Materials/Methods: Through 2 international radiosurgery societies, clinicians who are involved in the radiosurgical management of patients with brain metastases (i.e. Neurosurgeons, Radiation Oncologists, Medical Physicists, Neuro-Oncologists, and Medical Oncologists as appropriate) were invited to complete a questionnaire. Respondents selected therapeutic options based on brief case vignettes and could select (1) SRS alone, (2) SRS with adjuvant WBRT, (3) WBRT alone, or (4) omission of upfront local radiation. Respondents were also asked what clinical factors drove their recommendation.
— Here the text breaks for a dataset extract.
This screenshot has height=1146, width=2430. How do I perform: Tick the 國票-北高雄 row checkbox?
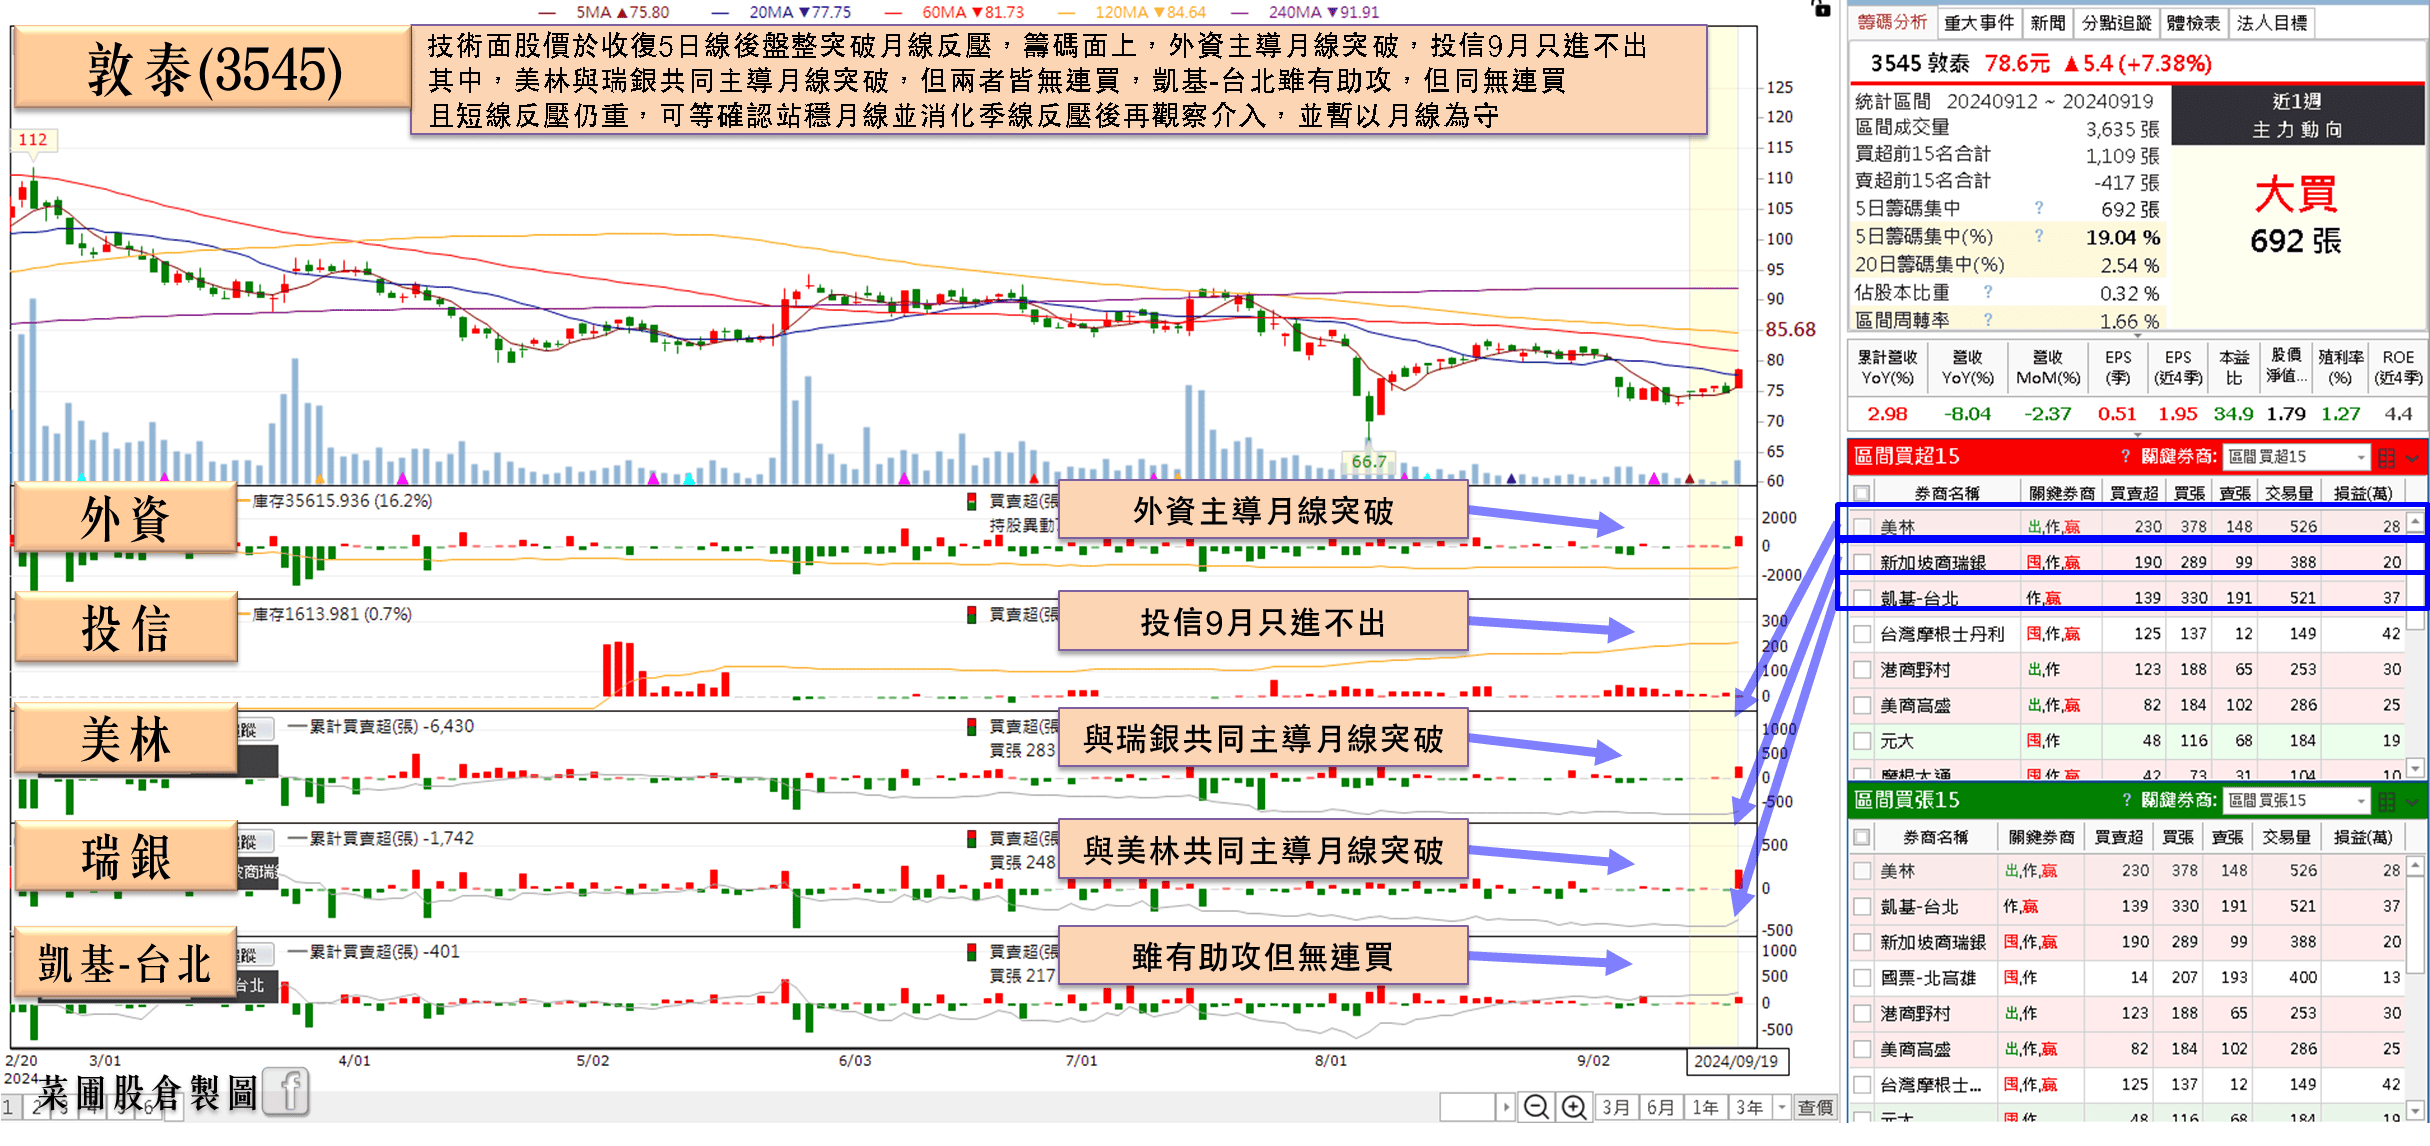1862,978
Common histologies such as non-small cell lung cancer (NSCLC), breast cancer, and melanoma were included.

Results: A total of 71 respondents replied to the survey, 43 of whom were academic (60%). The respondents included 41 radiation oncologists (57%), 24 neurosurgeons (34%), and 6 (8%) other clinicians. The majority of respondents (87%) had 5 or more years of experience in the role of SRS. For a patient with 7 NSCLC brain metastases, all under 1 cm, and stable extracranial disease, 77% would perform SRS alone and 17% would recommend WBRT alone. For a patient with 7 or more brain metastases, the majority selected SRS alone irrespective of tumor histology (NSCLC, breast, melanoma, p > 0.5). However, neurosurgeons would more often utilize SRS alone or SRS combined with WBRT compared to radiation oncologists (p = 0.002). Key clinical factors in selecting SRS alone were KPS (82% of respondents), total volume of metastases (81%), number of metastases (80%), and less so tumor histology (42%). Sixty percent of respondents would perform SRS alone for 12 brain metastases in a melanoma patient who was also receiving immunotherapy and 49% would recommend SRS alone for a patient with 12 NSCLC metastases on a tyrosine kinase inhibitor.
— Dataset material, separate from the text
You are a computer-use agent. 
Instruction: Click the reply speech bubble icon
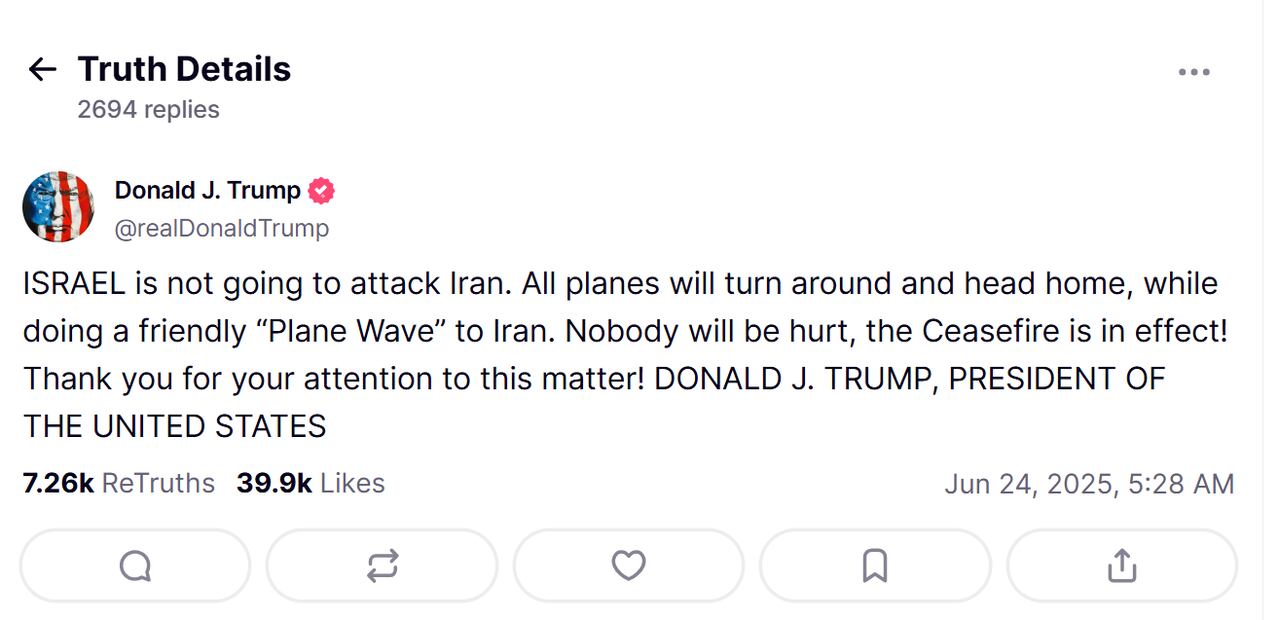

Conclusion: While important clinical factors were outlined, the number of brain metastases and histology are not the only drivers in the use of SRS. Most centers with international expertise routinely use SRS for patients with oligometastatic brain disease. While 75% clinicians prefer SRS alone for up to 7 tumors, 50% would select SRS alone for up to ten tumors. Patients with small total volume of brain disease, high KPS, or who are receiving novel systemic chemotherapy or immunotherapy are often recommended to undergo SRS. Compared to radiation oncologists, neurosurgeons more often recommend SRS regardless of the number of brain metastases emphasizing the importance of additional studies that clarify the roles of SRS and WBRT in patients with oligometastatic brain disease.

Author Disclosure: S.W. Dutta: None. J.P. Sheehan: secretary; N2QOD. A. Niranjan: None. L.D. Lunsford: None. D.M. Trifiletti: Member; ARRO.